I learned very quickly that the failure of the church to address these topics, these struggles with the female population had hurt my fellow sisters deeply. The refusal to talk about these topics made women bottle up these emotions, and spend years feeling dirty and alone.

I knew that day that this is not something I had any interest in shutting up about.

And that’s what brings me here.

I get it, this post is strange, particularly coming from a woman who created an entire website around the fact that women should strive to be lovely rather than sexy, but I think the twist in all of this, the secret that the church is too uncomfortable to discuss, is how essential a woman’s sexuality is no matter what she believes.

I truly believe that a woman can never achieve “lovely” without understanding and perusing her own sexuality.

When I step back and consider it,  I realize that before I felt comfortable with my only sexuality, I still craved something that I couldn’t quite identify, and I sought it in an unhealthy need for affirmation. I might have been the good Christian girl in her fruit of the looms, I might have, and may still, cover every crack of my cleavage with camisoles and sweaters. I might not have indicated any desire to feel sexy in the way I dressed or acted. But that girl in the granny panties, she didn’t feel sexy in her own skin, and something essential was missing from her because of that.

I wanted men to want me, even if my clothes didn’t shout that. I watched chick-flicks and craved that kind of attention, that feeling of absolute confidence in my own skin. I chalked this up as something I would never know until my wedding day, because no one ever told me that I was allowed to seek and find my OWN sexuality, my OWN feeling of being wanted. No one ever told me, that this feeling of being “hot” of being “sexy” does not require a man.

Beautiful girl, there is a lot no one ever told me about myself, about how I could love myself. There are a lot of truths that the church, that spiritual leaders in my life, felt too uncomfortable to share with me.

Here are just a few that I hope to share with you:

You are a sexual being, and this beauty, this sexuality, is a gift from God- not a curse.

You are allowed to feel sexy- even before marriage. You are allowed to buy thongs and lacy bras, and you are allowed to do this for absolutely no one’s eyes or approval but your own.
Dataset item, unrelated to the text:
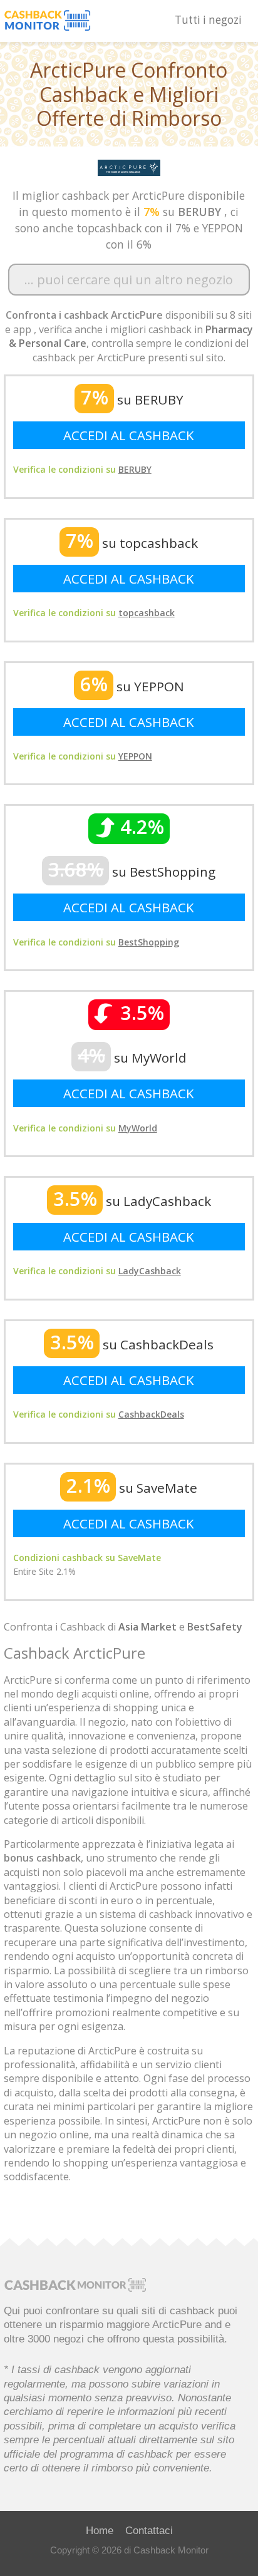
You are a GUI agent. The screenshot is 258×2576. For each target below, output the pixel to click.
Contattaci (149, 2530)
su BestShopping (131, 871)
If you don’t take time to discover your own sexuality and truly invest in yourself as a beautiful hand-crafted woman of God, there is a higher chance that you will end up seeking this essential part of you from men instead of your own heart, and that can wreak way more havoc on your self-worth.

You don’t need a man to feel sexy. You don’t need to appeal to a man to be sexy.

Ignoring these desires will not typically make them go away.

A man’s lust is not your responsibility, and you do not have to sacrifice the clothing, the leggings, the swimsuits that you feel beautiful and comfortable in because the church tells you that your brothers lack any discipline of their own genitalia. (This is a whole new blog for another day).

These battles are not exclusive to males. Women have lust. Women have porn addictions. Women have sexual desires. You are not alone.

But most importantly, know that no matter what you battle, you are not dirty. You are not corrupt. You are no less of a woman or a Christian. You are simply human.